[Problem to solve] Could you output every record below exactly as it appears?

[Records]
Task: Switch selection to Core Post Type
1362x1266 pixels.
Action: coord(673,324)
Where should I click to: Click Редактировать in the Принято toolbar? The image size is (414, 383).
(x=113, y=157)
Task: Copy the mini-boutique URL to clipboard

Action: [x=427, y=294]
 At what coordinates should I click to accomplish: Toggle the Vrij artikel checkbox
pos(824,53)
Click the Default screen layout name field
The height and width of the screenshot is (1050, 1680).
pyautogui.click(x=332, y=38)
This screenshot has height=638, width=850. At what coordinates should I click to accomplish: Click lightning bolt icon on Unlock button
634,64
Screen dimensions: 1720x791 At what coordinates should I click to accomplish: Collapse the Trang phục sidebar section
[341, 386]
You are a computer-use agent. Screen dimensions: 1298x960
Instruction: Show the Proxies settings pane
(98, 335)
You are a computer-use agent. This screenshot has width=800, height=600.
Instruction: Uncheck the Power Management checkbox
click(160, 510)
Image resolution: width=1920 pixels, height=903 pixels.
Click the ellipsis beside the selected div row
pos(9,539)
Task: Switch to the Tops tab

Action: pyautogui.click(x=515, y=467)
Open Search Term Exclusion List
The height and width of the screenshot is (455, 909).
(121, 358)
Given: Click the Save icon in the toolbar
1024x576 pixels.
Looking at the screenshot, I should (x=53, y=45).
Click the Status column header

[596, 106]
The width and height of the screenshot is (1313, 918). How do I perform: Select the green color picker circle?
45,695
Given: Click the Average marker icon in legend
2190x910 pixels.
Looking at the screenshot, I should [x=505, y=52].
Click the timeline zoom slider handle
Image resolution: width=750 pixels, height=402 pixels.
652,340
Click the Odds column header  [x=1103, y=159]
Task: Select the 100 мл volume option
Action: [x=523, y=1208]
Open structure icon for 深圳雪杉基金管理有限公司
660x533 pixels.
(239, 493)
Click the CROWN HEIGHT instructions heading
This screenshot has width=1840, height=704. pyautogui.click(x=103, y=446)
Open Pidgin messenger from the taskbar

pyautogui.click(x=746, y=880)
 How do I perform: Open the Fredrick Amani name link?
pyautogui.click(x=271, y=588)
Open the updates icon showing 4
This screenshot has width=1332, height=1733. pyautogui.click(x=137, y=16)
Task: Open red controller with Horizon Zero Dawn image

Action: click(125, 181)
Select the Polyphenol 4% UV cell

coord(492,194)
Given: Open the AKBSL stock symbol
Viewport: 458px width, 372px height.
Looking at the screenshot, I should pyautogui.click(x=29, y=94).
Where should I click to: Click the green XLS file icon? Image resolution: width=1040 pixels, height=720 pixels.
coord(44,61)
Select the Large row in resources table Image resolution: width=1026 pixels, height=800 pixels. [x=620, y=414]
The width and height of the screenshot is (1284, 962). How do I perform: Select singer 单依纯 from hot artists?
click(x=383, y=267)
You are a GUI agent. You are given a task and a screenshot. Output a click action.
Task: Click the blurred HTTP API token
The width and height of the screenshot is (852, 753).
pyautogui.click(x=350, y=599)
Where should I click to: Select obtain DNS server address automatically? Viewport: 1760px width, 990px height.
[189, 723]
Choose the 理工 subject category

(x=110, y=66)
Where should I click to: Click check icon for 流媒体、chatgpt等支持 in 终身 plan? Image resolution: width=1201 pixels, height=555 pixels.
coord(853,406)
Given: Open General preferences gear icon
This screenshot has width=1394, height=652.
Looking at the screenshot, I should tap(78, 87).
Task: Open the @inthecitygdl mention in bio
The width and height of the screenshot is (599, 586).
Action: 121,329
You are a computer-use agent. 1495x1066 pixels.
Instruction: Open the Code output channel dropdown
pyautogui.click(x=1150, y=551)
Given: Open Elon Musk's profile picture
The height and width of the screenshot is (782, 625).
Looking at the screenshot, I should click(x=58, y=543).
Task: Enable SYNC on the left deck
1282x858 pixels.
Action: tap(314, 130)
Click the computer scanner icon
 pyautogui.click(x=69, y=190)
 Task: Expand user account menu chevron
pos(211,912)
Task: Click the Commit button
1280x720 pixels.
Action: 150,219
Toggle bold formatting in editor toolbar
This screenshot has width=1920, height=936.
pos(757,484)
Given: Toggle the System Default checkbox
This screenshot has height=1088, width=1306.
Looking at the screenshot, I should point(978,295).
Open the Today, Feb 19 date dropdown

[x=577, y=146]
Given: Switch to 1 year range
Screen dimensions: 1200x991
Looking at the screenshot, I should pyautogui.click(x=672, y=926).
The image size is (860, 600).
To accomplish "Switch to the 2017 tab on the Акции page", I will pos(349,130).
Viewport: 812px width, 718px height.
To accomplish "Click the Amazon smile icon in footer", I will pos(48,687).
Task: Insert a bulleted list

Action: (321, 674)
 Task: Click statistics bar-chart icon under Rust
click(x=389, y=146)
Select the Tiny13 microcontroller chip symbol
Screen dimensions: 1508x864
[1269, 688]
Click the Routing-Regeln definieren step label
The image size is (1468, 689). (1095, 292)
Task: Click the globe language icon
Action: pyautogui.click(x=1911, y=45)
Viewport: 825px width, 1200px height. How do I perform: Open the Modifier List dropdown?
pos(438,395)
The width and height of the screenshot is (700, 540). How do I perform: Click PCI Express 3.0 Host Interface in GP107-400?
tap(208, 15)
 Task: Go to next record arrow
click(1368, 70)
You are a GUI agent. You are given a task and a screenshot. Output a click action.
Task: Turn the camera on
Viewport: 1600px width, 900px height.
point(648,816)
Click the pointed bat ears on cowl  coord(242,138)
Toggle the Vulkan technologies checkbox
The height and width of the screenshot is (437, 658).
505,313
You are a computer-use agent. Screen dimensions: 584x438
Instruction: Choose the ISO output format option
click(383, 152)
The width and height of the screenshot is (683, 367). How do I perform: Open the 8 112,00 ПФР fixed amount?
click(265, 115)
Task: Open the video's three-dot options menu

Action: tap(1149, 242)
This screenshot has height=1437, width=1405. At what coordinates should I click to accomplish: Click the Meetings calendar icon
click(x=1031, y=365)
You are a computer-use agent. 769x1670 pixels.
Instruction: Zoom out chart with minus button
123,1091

[Finished exercise]
Task: Switch selection to Core Post Type
1362x1266 pixels.
Action: coord(673,324)
Where should I click to: Click Редактировать in the Принято toolbar? The image size is (414, 383).
(x=113, y=157)
Task: Copy the mini-boutique URL to clipboard

Action: [x=427, y=294]
 At what coordinates should I click to accomplish: Toggle the Vrij artikel checkbox
pos(824,53)
Click the Default screen layout name field
The height and width of the screenshot is (1050, 1680).
pyautogui.click(x=332, y=38)
This screenshot has height=638, width=850. At what coordinates should I click to accomplish: Click lightning bolt icon on Unlock button
634,64
Screen dimensions: 1720x791 At what coordinates should I click to accomplish: Collapse the Trang phục sidebar section
[341, 386]
You are a computer-use agent. Screen dimensions: 1298x960
Instruction: Show the Proxies settings pane
(98, 335)
You are a computer-use agent. This screenshot has width=800, height=600.
Instruction: Uncheck the Power Management checkbox
click(160, 510)
Image resolution: width=1920 pixels, height=903 pixels.
Click the ellipsis beside the selected div row
pos(9,539)
Task: Switch to the Tops tab

Action: pyautogui.click(x=515, y=467)
Open Search Term Exclusion List
The height and width of the screenshot is (455, 909).
(121, 358)
Given: Click the Save icon in the toolbar
1024x576 pixels.
Looking at the screenshot, I should (x=53, y=45).
Click the Status column header

[596, 106]
The width and height of the screenshot is (1313, 918). How do I perform: Select the green color picker circle?
45,695
Given: Click the Average marker icon in legend
2190x910 pixels.
Looking at the screenshot, I should [x=505, y=52].
Click the timeline zoom slider handle
Image resolution: width=750 pixels, height=402 pixels.
652,340
Click the Odds column header  [x=1103, y=159]
Task: Select the 100 мл volume option
Action: [x=523, y=1208]
Open structure icon for 深圳雪杉基金管理有限公司
660x533 pixels.
(239, 493)
Click the CROWN HEIGHT instructions heading
This screenshot has width=1840, height=704. pyautogui.click(x=103, y=446)
Open Pidgin messenger from the taskbar

pyautogui.click(x=746, y=880)
 How do I perform: Open the Fredrick Amani name link?
pyautogui.click(x=271, y=588)
Open the updates icon showing 4
This screenshot has width=1332, height=1733. pyautogui.click(x=137, y=16)
Task: Open red controller with Horizon Zero Dawn image

Action: click(125, 181)
Select the Polyphenol 4% UV cell

coord(492,194)
Given: Open the AKBSL stock symbol
Viewport: 458px width, 372px height.
Looking at the screenshot, I should pyautogui.click(x=29, y=94).
Where should I click to: Click the green XLS file icon? Image resolution: width=1040 pixels, height=720 pixels.
coord(44,61)
Select the Large row in resources table Image resolution: width=1026 pixels, height=800 pixels. [x=620, y=414]
The width and height of the screenshot is (1284, 962). How do I perform: Select singer 单依纯 from hot artists?
click(x=383, y=267)
You are a GUI agent. You are given a task and a screenshot. Output a click action.
Task: Click the blurred HTTP API token
The width and height of the screenshot is (852, 753).
pyautogui.click(x=350, y=599)
Where should I click to: Select obtain DNS server address automatically? Viewport: 1760px width, 990px height.
[189, 723]
Choose the 理工 subject category

(x=110, y=66)
Where should I click to: Click check icon for 流媒体、chatgpt等支持 in 终身 plan? Image resolution: width=1201 pixels, height=555 pixels.
coord(853,406)
Given: Open General preferences gear icon
This screenshot has width=1394, height=652.
Looking at the screenshot, I should tap(78, 87).
Task: Open the @inthecitygdl mention in bio
The width and height of the screenshot is (599, 586).
Action: 121,329
You are a computer-use agent. 1495x1066 pixels.
Instruction: Open the Code output channel dropdown
pyautogui.click(x=1150, y=551)
Given: Open Elon Musk's profile picture
The height and width of the screenshot is (782, 625).
Looking at the screenshot, I should click(x=58, y=543).
Task: Enable SYNC on the left deck
1282x858 pixels.
Action: tap(314, 130)
Click the computer scanner icon
 pyautogui.click(x=69, y=190)
 Task: Expand user account menu chevron
pos(211,912)
Task: Click the Commit button
1280x720 pixels.
Action: 150,219
Toggle bold formatting in editor toolbar
This screenshot has width=1920, height=936.
pos(757,484)
Given: Toggle the System Default checkbox
This screenshot has height=1088, width=1306.
Looking at the screenshot, I should point(978,295).
Open the Today, Feb 19 date dropdown

[x=577, y=146]
Given: Switch to 1 year range
Screen dimensions: 1200x991
Looking at the screenshot, I should pyautogui.click(x=672, y=926).
The image size is (860, 600).
To accomplish "Switch to the 2017 tab on the Акции page", I will pos(349,130).
Viewport: 812px width, 718px height.
To accomplish "Click the Amazon smile icon in footer", I will pos(48,687).
Task: Insert a bulleted list

Action: (321, 674)
 Task: Click statistics bar-chart icon under Rust
click(x=389, y=146)
Select the Tiny13 microcontroller chip symbol
Screen dimensions: 1508x864
[1269, 688]
Click the Routing-Regeln definieren step label
The image size is (1468, 689). (1095, 292)
Task: Click the globe language icon
Action: pyautogui.click(x=1911, y=45)
Viewport: 825px width, 1200px height. How do I perform: Open the Modifier List dropdown?
pos(438,395)
The width and height of the screenshot is (700, 540). How do I perform: Click PCI Express 3.0 Host Interface in GP107-400?
tap(208, 15)
 Task: Go to next record arrow
click(1368, 70)
You are a GUI agent. You are given a task and a screenshot. Output a click action.
Task: Turn the camera on
Viewport: 1600px width, 900px height.
point(648,816)
Click the pointed bat ears on cowl  coord(242,138)
Toggle the Vulkan technologies checkbox
The height and width of the screenshot is (437, 658).
505,313
You are a computer-use agent. Screen dimensions: 584x438
Instruction: Choose the ISO output format option
click(383, 152)
The width and height of the screenshot is (683, 367). How do I perform: Open the 8 112,00 ПФР fixed amount?
click(265, 115)
Task: Open the video's three-dot options menu

Action: tap(1149, 242)
This screenshot has height=1437, width=1405. At what coordinates should I click to accomplish: Click the Meetings calendar icon
click(x=1031, y=365)
You are a computer-use agent. 769x1670 pixels.
Instruction: Zoom out chart with minus button
123,1091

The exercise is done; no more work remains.